> [SECTION DE TEXTE]:
——————————
J’ai mis du temps à entrer dans l’œuvre de DOA. La littérature de guerre, d’espionnage, d’actualités, n’est généralement pas ma tasse de thé (+ miel + scotch). J’ai connu l’armée de près et ce que j’aime lire en temps normal est aux antipodes de ce monde. Cela dit, faillir à la curiosité, qualité première de l’écrivain, c’est pécher contre-nature. Si tu n’as pas cette curiosité, qui mène aux voyages, à la connaissance de l’autre, tu deviens vite une gourde de peau sèche et rabougrie, incapable d’écrire. Même si je voyais mal comment concilier la froideur légendaire des services souterrains, l’armée, les milices, les journalistes et la littérature, je me suis lancée, piquée par le souvenir d’ARBRE DE FUMÉE de Denis Johnson, que j’avais beaucoup aimé.
——————————
> [MATÉRIAU]:
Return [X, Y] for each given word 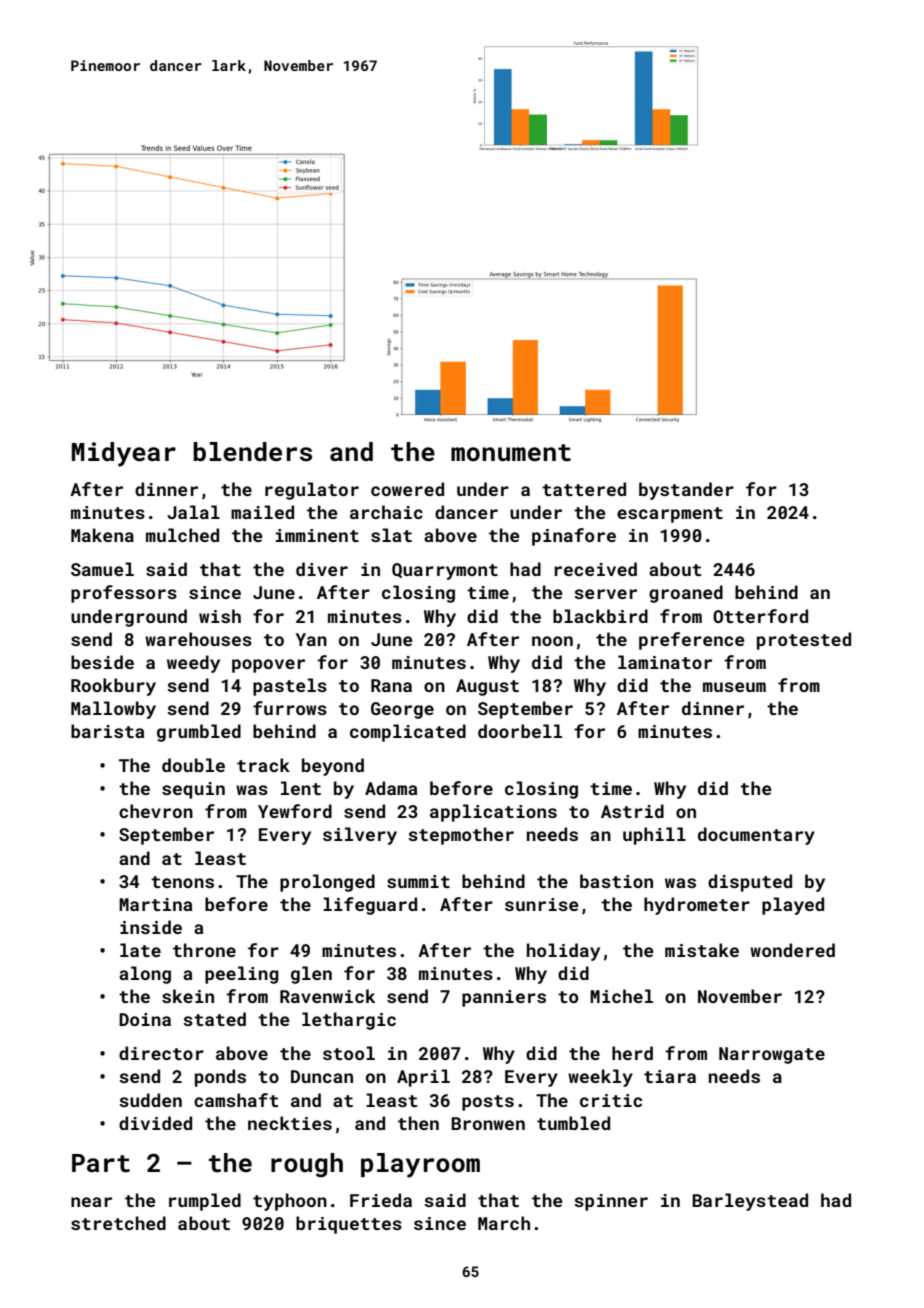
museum [734, 687]
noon [552, 641]
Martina [155, 904]
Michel [621, 996]
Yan [311, 639]
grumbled [199, 733]
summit [418, 881]
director [161, 1053]
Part [101, 1163]
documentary [756, 836]
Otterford [760, 616]
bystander [686, 491]
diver [322, 569]
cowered [407, 489]
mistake [702, 950]
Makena [102, 535]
——————————
> [CONSIGNE]:
Poursuivez le texte sur la découverte de l'œuvre de DOA à partir de sa dernière phrase.

> [RÉPONSE RÉDIGÉE]:
Concernant l’acronyme DOA, la démarche identitaire m’intéresse. Il n’a pas immédiatement écrit sur la guerre et ses dépendances. Le besoin d’anonymat vient d’ailleurs. Comme nombre d’entre nous, il se protège, il le dit, et essaie de démarquer l’individu social de l’écrivain qui fait œuvre. Dans le fond, c’est peut-être illusoire, l’écrivain met toujours de lui-même ou d’elle-même dans ses romans. Il ou elle peut cependant essayer de cacher son identité derrière plusieurs autres, histoire de s’appartenir un peu plus dans ce monde où les individus s’oublient, se dissolvent entre avatars et sentiments virtuels. Le nom, comme pour les personnages de PUKHTU, c’est le dernier bastion identitaire, la seule chose qu’on ne peut pas t’ôter pour l’instant, ce que tu peux garder pour toi.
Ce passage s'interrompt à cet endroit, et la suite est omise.